Biden and his national security advisers have wondered for months what it would take to entice Putin into a diplomatic off-ramp. The United States has sent more than $18 billion in American weaponry to Ukraine to help repel Russia, and tens of billions of dollars in other aid.
“We’re trying to figure out what is Putin’s off-ramp…Where does he find a way out?
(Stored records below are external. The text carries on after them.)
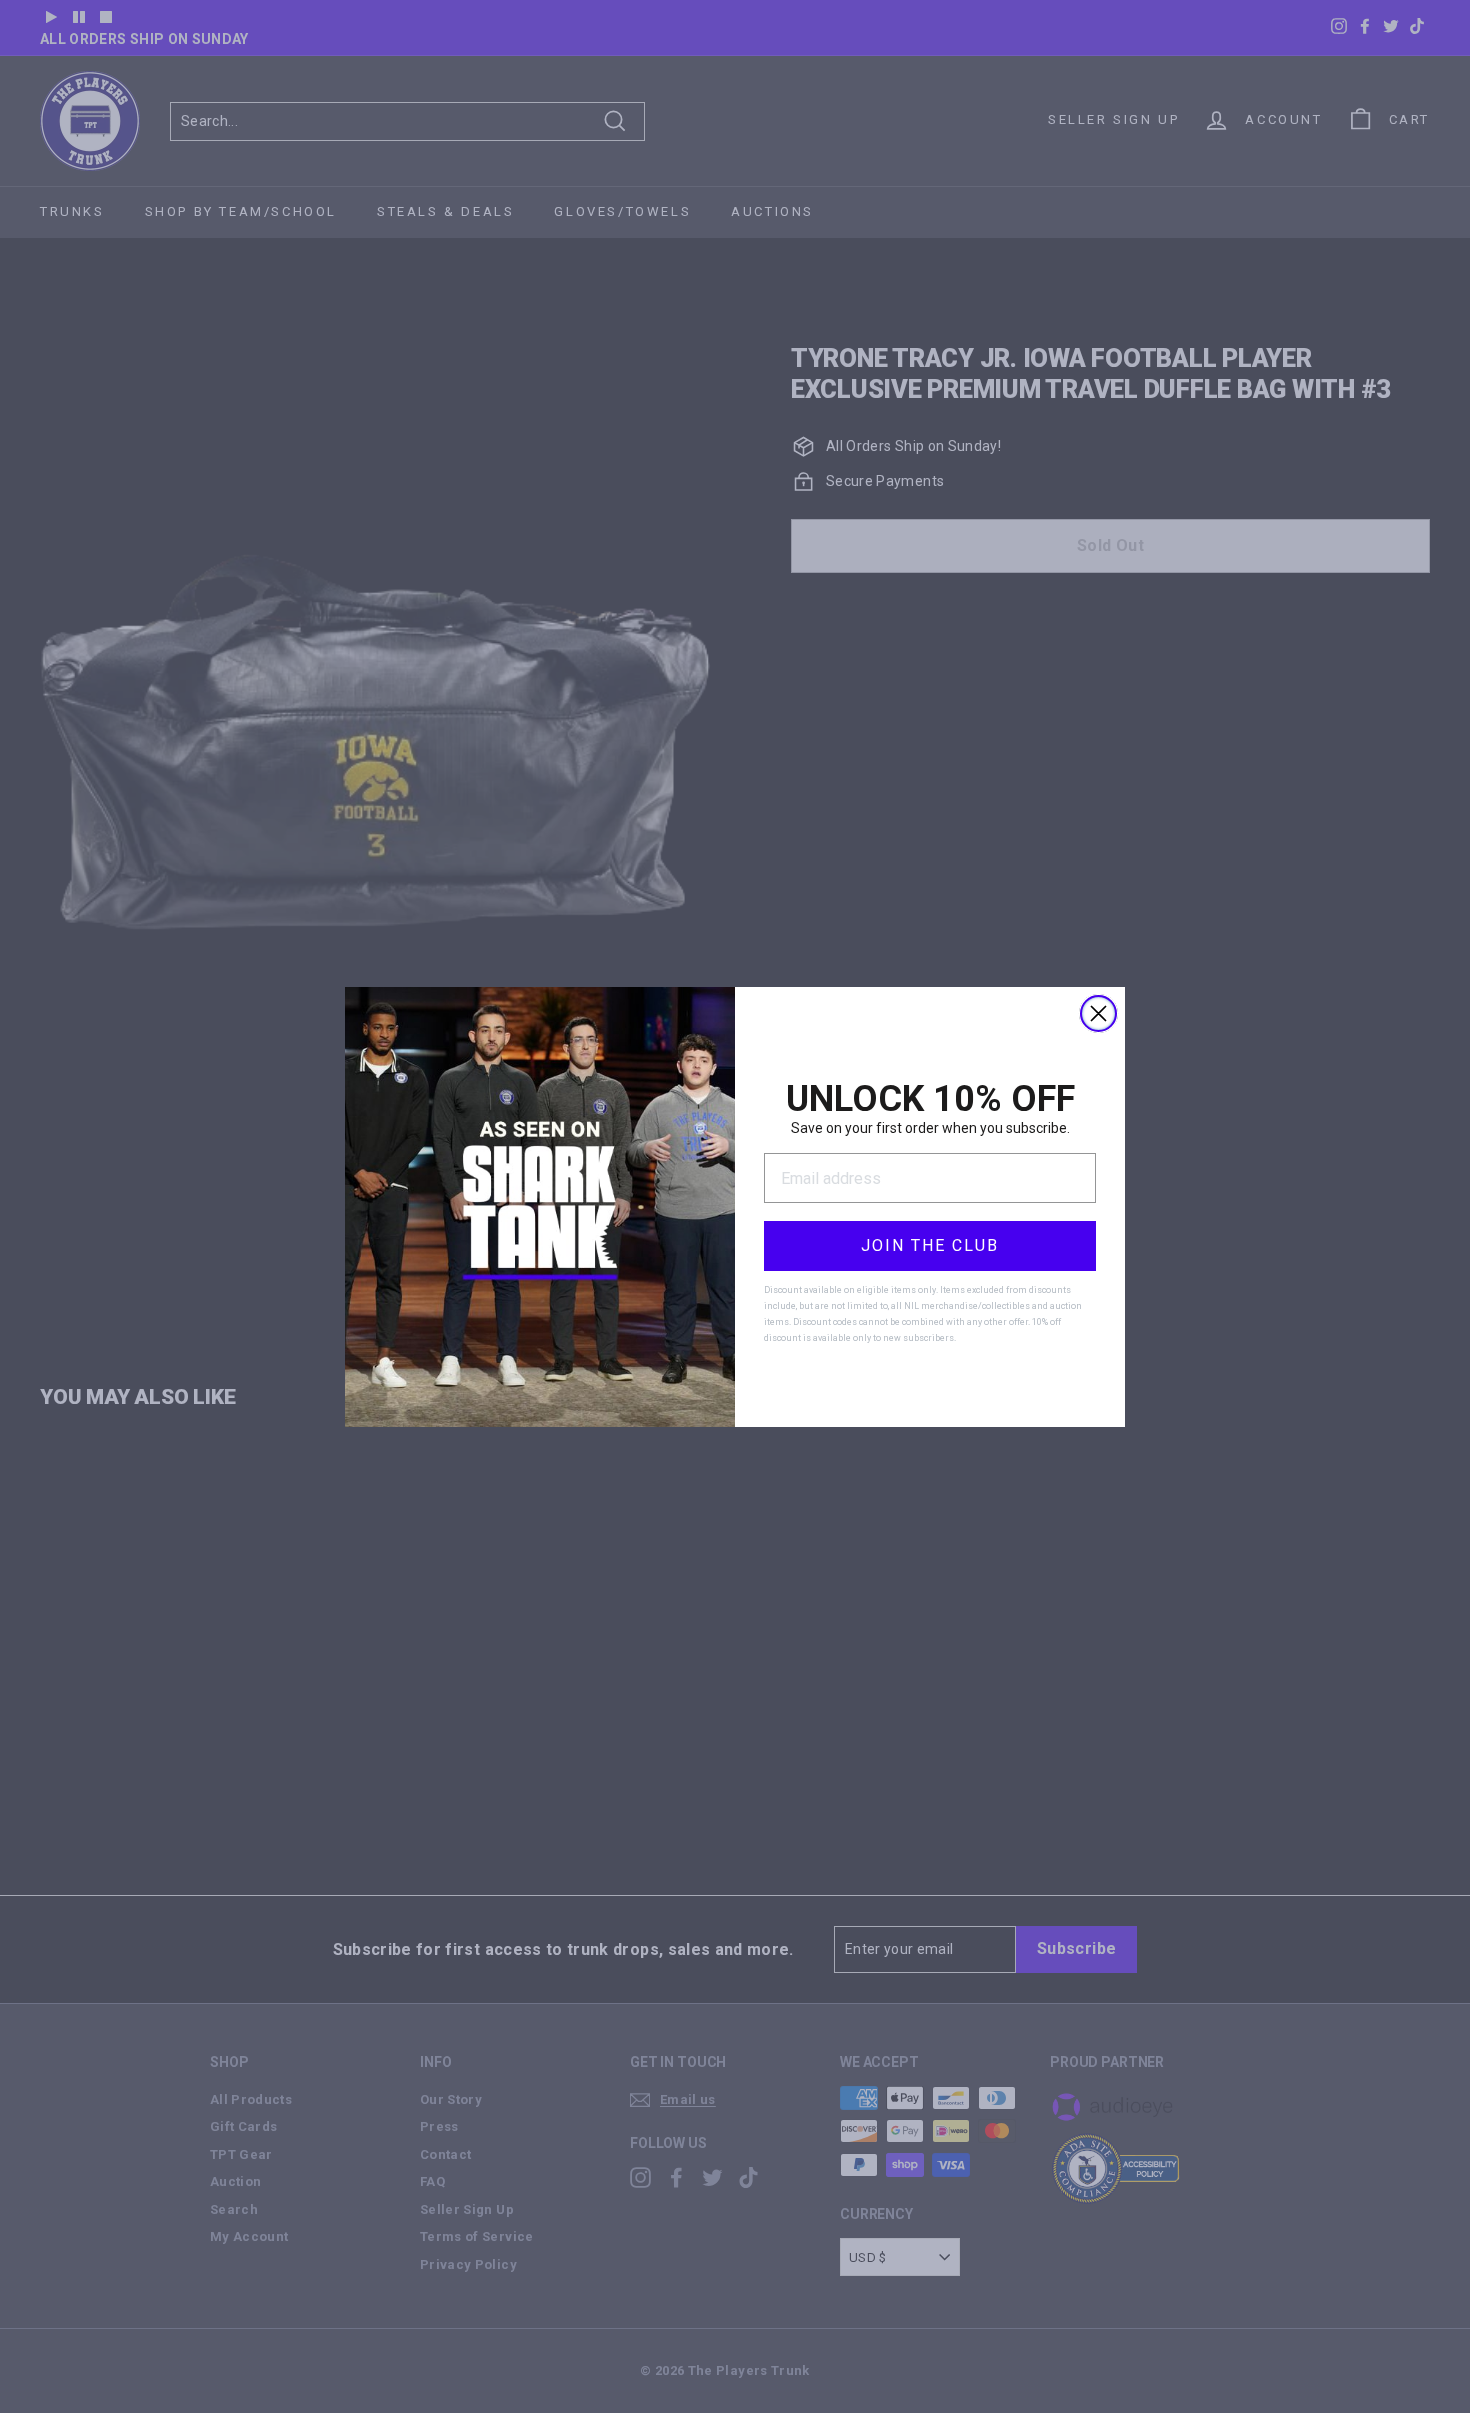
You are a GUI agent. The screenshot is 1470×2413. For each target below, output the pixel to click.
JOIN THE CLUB (930, 1245)
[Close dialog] (1098, 1013)
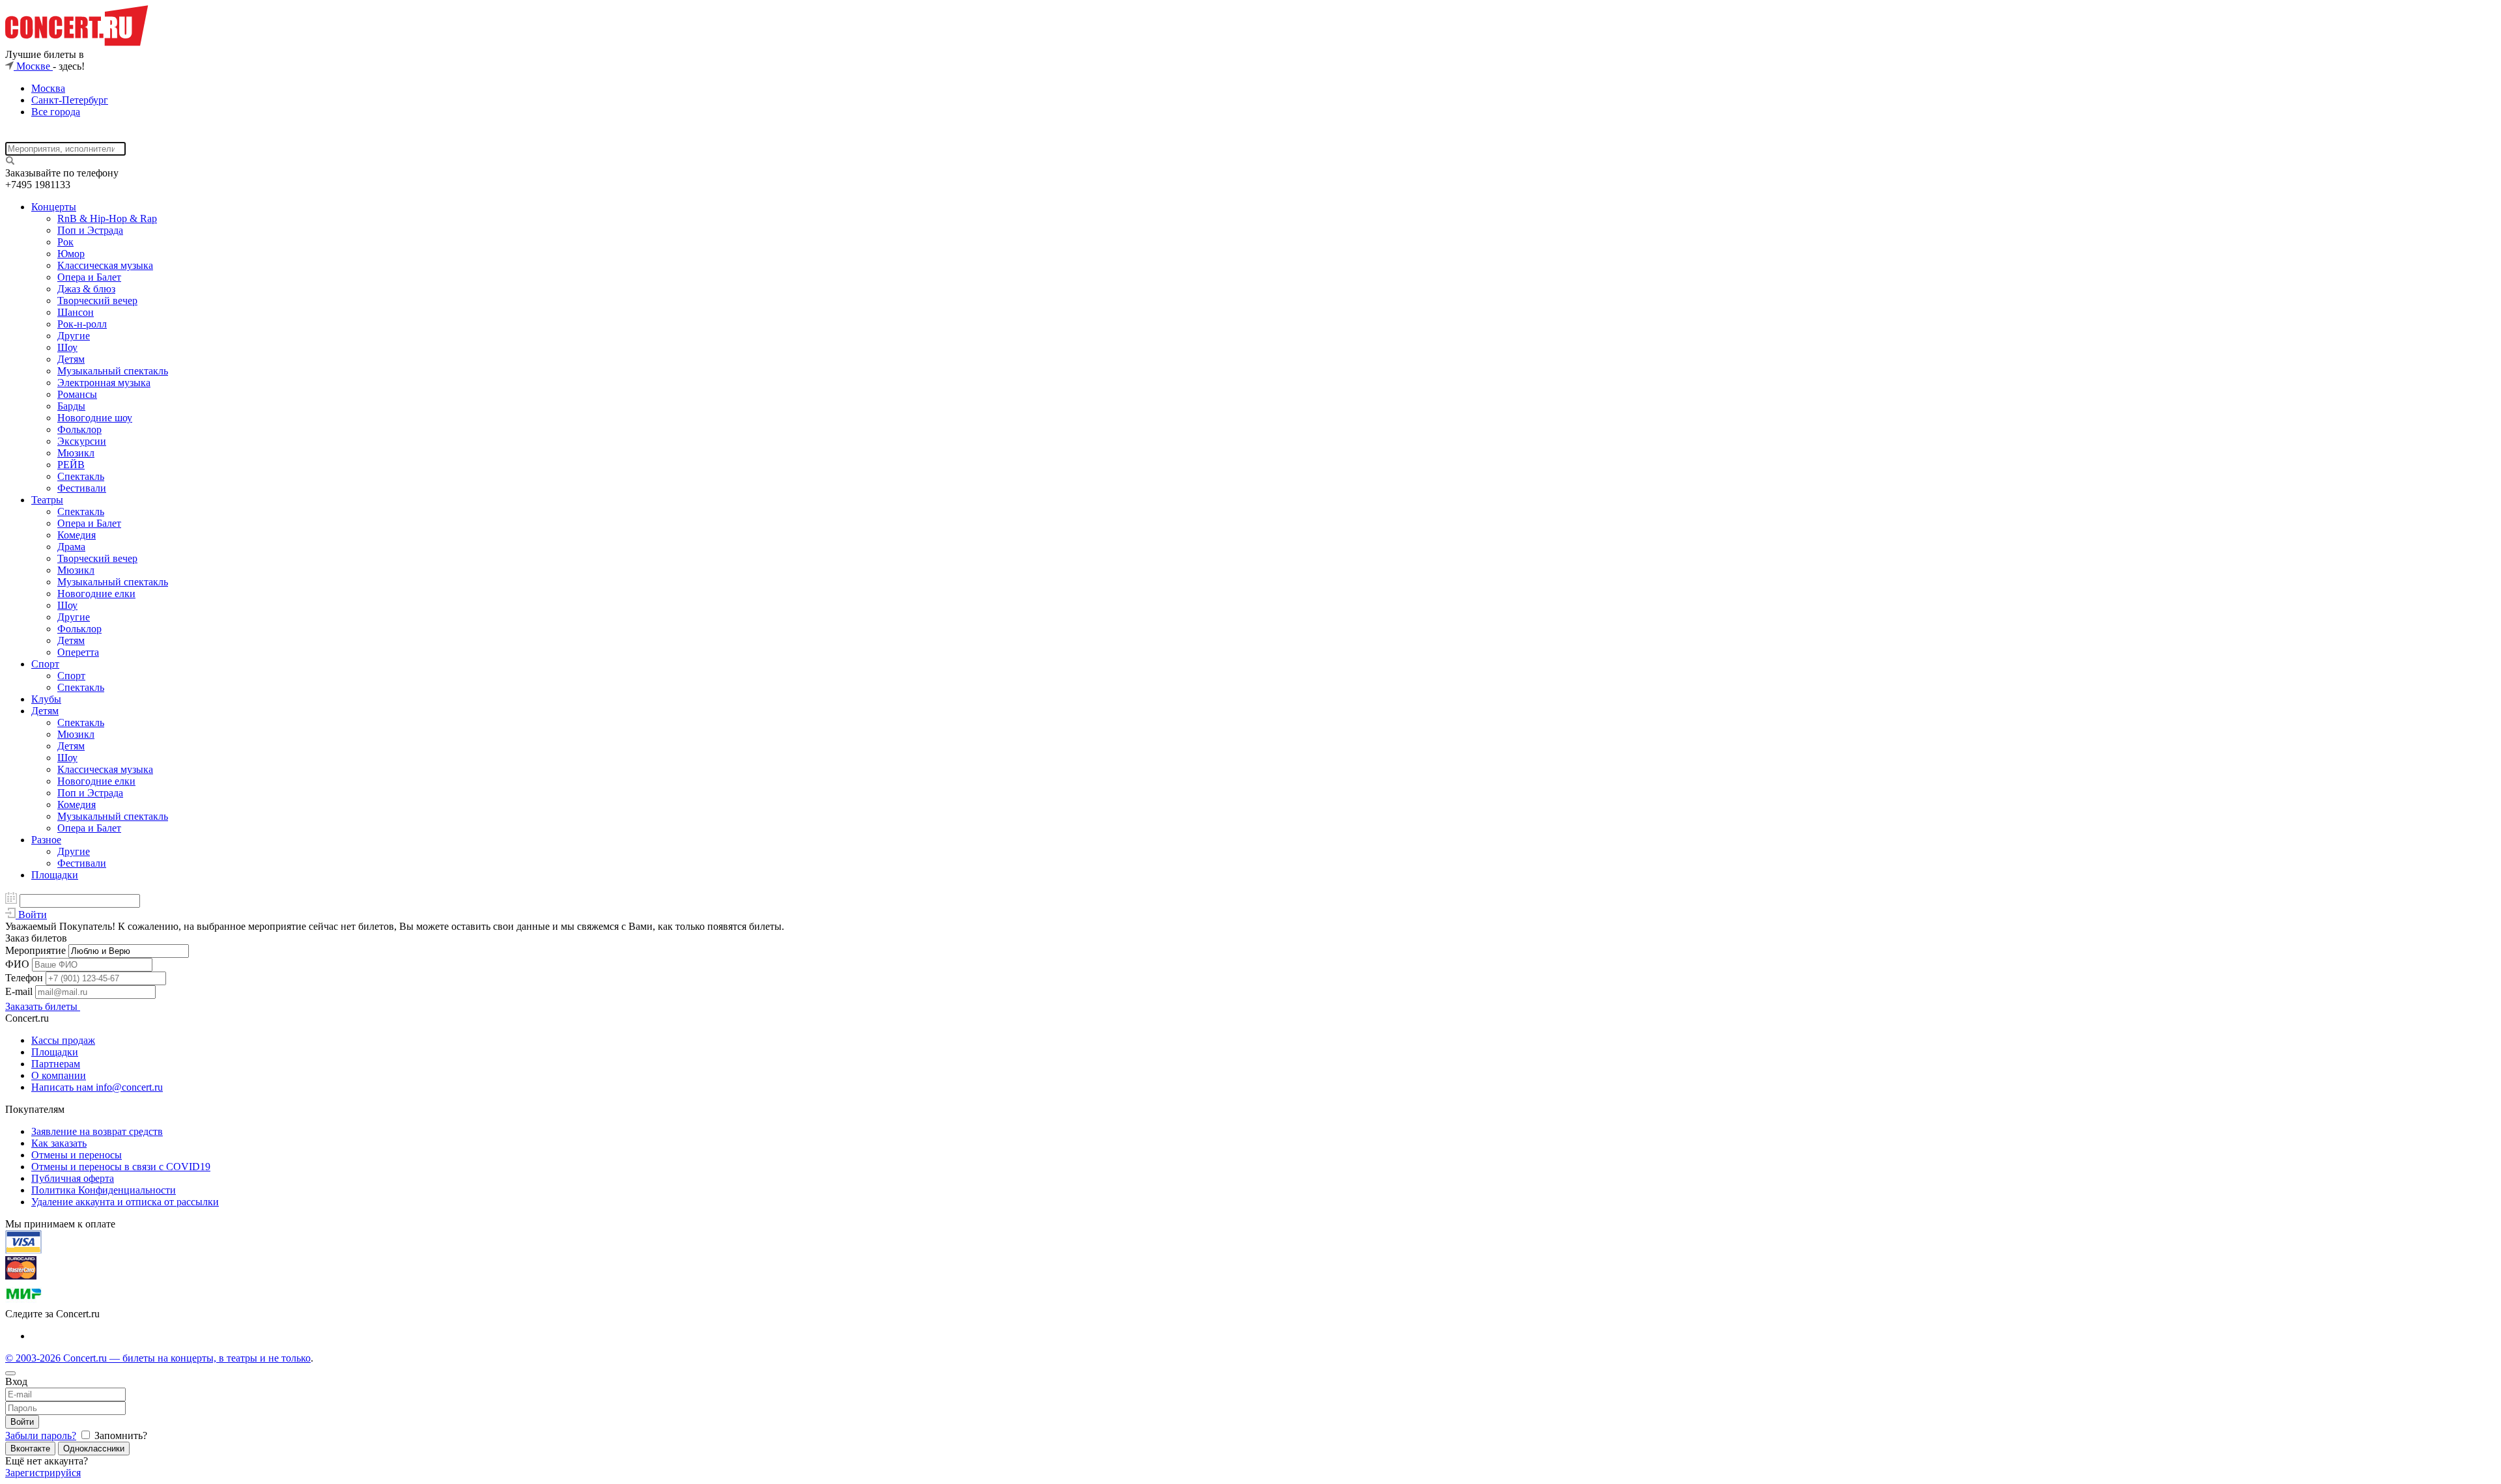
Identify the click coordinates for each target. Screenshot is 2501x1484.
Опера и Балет (89, 277)
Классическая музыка (105, 265)
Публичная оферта (72, 1178)
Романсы (77, 394)
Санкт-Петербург (69, 99)
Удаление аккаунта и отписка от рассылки (125, 1201)
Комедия (76, 534)
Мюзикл (75, 452)
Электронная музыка (103, 382)
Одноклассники (93, 1448)
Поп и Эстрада (90, 230)
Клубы (46, 699)
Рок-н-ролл (82, 323)
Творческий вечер (97, 300)
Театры (47, 499)
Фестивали (81, 488)
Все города (55, 111)
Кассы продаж (63, 1040)
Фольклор (79, 429)
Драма (71, 546)
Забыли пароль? (40, 1435)
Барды (71, 406)
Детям (71, 359)
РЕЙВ (71, 464)
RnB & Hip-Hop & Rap (107, 218)
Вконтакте (30, 1448)
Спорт (45, 663)
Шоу (67, 347)
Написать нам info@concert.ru (97, 1087)
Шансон (75, 312)
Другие (73, 335)
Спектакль (80, 476)
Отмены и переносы (76, 1154)
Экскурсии (81, 441)
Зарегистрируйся (43, 1472)
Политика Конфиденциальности (103, 1190)
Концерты (53, 206)
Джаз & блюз (86, 288)
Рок (65, 241)
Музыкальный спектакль (112, 370)
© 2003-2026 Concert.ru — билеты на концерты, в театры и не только (158, 1358)
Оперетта (78, 652)
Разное (46, 839)
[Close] (10, 1373)
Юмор (71, 253)
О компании (58, 1075)
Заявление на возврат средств (97, 1131)
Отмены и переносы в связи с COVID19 (120, 1166)
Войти (22, 1422)
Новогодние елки (96, 593)
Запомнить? (119, 1435)
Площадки (54, 874)
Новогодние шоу (94, 417)
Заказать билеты (42, 1006)
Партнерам (55, 1063)
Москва (48, 88)
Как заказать (59, 1143)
Where does he find himself in a position he does not, not only lose face but lose significant power in Russia,” Biden said at a Democratic fundraiser in New York in October.
Speculation about talks to end the war have accelerated as Moscow’s war gains have stalled, while its missile strikes against electric power facilities in Ukraine have raised the possibility that millions of Ukrainians will face the winter without electricity.
U.S. Army General Mark Milley, chairman of the Joint Chiefs of Staff, has reflected a view within the Biden administration that Ukraine has made about all the gains it can on the battlefield at this stage.
“The probability of a Ukrainian military victory – defined as kicking the Russians out of all of Ukraine to include what they claim as Crimea – the probability of that happening anytime soon is not high, militarily,” Milley told reporters on Nov. 16.
Biden, who talks regularly to Ukraine President Volodomyr Zelenskiy, has previously been clear he defers to Ukraine’s wishes. “There’s no — nothing about Ukraine without Ukraine,” Biden said Nov. 14, when asked about possible negotiations.
He reiterated U.S. support for Ukraine at the his news conference with Macron.
“We’ll continue the strong support for the people of Ukraine as they defend their homes and their families and their sovereignty and territorial integrity against Russian aggression, which has been incredibly brutal,” he said. He called the idea that Putin could defeat Ukraine “beyond comprehension.” I
On negotiations, though he mentioned NATO allies, not Zelenskiy. “I’m prepared, if he’s willing to talk, to find out what he’s willing to do, but I’ll only do it in consultation with my NATO allies. I’m not going to do it on my own.”
But Macron, standing next to Biden, made the point that “we will never urge the Ukrainians to make a compromise which will not be acceptable for them.”
Biden’s remarks could play well among many countries wary of being stuck in the middle of a stand-off between the United States and Russia and paying the price for Moscow’s war, which the United Nations says has fueled a global food crisis.
In Kyiv last month, U.S. Ambassador to the United Nations, Linda Thomas-Greenfield noted Zelenskiy had said he was willing to undertake diplomacy with Russia under certain conditions.